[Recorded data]
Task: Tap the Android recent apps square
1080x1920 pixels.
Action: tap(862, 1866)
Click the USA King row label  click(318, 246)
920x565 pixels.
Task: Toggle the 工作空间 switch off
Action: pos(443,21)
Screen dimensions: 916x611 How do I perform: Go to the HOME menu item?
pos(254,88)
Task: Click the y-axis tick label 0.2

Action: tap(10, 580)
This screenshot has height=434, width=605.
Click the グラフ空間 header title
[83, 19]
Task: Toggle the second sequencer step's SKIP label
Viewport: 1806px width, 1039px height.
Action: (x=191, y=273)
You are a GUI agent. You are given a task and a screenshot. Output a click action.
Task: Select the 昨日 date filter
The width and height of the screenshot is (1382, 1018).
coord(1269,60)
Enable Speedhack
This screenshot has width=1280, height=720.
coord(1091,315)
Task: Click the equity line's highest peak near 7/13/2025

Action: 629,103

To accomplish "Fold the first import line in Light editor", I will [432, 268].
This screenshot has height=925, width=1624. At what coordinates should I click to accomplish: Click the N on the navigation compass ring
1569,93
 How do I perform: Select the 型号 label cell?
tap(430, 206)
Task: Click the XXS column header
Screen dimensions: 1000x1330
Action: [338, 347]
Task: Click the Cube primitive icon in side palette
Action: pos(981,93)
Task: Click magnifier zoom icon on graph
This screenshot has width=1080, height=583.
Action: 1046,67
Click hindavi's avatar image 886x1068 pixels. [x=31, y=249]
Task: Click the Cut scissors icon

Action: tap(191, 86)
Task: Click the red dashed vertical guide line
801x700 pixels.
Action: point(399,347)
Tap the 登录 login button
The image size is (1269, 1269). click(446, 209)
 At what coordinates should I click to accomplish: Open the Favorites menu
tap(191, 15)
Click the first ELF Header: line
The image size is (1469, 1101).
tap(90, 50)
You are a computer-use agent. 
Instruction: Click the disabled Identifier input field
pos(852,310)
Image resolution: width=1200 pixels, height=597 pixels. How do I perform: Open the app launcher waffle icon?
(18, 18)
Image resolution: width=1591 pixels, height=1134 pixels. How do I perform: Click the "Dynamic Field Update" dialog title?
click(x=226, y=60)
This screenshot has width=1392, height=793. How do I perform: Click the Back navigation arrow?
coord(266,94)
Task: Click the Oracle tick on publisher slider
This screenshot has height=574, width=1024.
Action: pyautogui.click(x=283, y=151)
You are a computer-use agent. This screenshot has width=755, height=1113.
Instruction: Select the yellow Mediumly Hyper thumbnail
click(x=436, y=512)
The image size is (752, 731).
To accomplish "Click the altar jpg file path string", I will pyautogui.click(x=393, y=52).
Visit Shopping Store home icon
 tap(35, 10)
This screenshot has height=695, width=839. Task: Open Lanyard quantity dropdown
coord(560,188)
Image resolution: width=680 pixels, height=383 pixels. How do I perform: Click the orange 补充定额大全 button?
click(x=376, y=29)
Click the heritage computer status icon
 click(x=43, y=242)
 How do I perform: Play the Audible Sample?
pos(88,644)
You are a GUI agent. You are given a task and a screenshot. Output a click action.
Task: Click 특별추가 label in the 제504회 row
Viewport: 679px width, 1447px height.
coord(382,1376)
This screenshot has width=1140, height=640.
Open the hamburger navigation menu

# [ACTIVITY]
The lines above are to be retyped exactly, with none omitted.

# [EXERCISE SOLUTION]
Task: Tap the Android recent apps square
1080x1920 pixels.
Action: tap(862, 1866)
Click the USA King row label  click(318, 246)
920x565 pixels.
Task: Toggle the 工作空间 switch off
Action: pos(443,21)
Screen dimensions: 916x611 How do I perform: Go to the HOME menu item?
pos(254,88)
Task: Click the y-axis tick label 0.2

Action: tap(10, 580)
This screenshot has height=434, width=605.
Click the グラフ空間 header title
[83, 19]
Task: Toggle the second sequencer step's SKIP label
Viewport: 1806px width, 1039px height.
Action: (x=191, y=273)
You are a GUI agent. You are given a task and a screenshot. Output a click action.
Task: Select the 昨日 date filter
The width and height of the screenshot is (1382, 1018).
coord(1269,60)
Enable Speedhack
This screenshot has width=1280, height=720.
coord(1091,315)
Task: Click the equity line's highest peak near 7/13/2025

Action: 629,103

To accomplish "Fold the first import line in Light editor", I will [432, 268].
This screenshot has height=925, width=1624. At what coordinates should I click to accomplish: Click the N on the navigation compass ring
1569,93
 How do I perform: Select the 型号 label cell?
tap(430, 206)
Task: Click the XXS column header
Screen dimensions: 1000x1330
Action: [338, 347]
Task: Click the Cube primitive icon in side palette
Action: pos(981,93)
Task: Click magnifier zoom icon on graph
This screenshot has width=1080, height=583.
Action: 1046,67
Click hindavi's avatar image 886x1068 pixels. [x=31, y=249]
Task: Click the Cut scissors icon

Action: tap(191, 86)
Task: Click the red dashed vertical guide line
801x700 pixels.
Action: point(399,347)
Tap the 登录 login button
The image size is (1269, 1269). click(446, 209)
 At what coordinates should I click to accomplish: Open the Favorites menu
tap(191, 15)
Click the first ELF Header: line
The image size is (1469, 1101).
tap(90, 50)
You are a computer-use agent. 
Instruction: Click the disabled Identifier input field
pos(852,310)
Image resolution: width=1200 pixels, height=597 pixels. How do I perform: Open the app launcher waffle icon?
(18, 18)
Image resolution: width=1591 pixels, height=1134 pixels. How do I perform: Click the "Dynamic Field Update" dialog title?
click(x=226, y=60)
This screenshot has width=1392, height=793. How do I perform: Click the Back navigation arrow?
coord(266,94)
Task: Click the Oracle tick on publisher slider
This screenshot has height=574, width=1024.
Action: pyautogui.click(x=283, y=151)
You are a computer-use agent. This screenshot has width=755, height=1113.
Instruction: Select the yellow Mediumly Hyper thumbnail
click(x=436, y=512)
The image size is (752, 731).
To accomplish "Click the altar jpg file path string", I will pyautogui.click(x=393, y=52).
Visit Shopping Store home icon
 tap(35, 10)
This screenshot has height=695, width=839. Task: Open Lanyard quantity dropdown
coord(560,188)
Image resolution: width=680 pixels, height=383 pixels. How do I perform: Click the orange 补充定额大全 button?
click(x=376, y=29)
Click the heritage computer status icon
 click(x=43, y=242)
 How do I perform: Play the Audible Sample?
pos(88,644)
You are a GUI agent. You are given a task and a screenshot. Output a click action.
Task: Click 특별추가 label in the 제504회 row
Viewport: 679px width, 1447px height.
coord(382,1376)
This screenshot has width=1140, height=640.
Open the hamburger navigation menu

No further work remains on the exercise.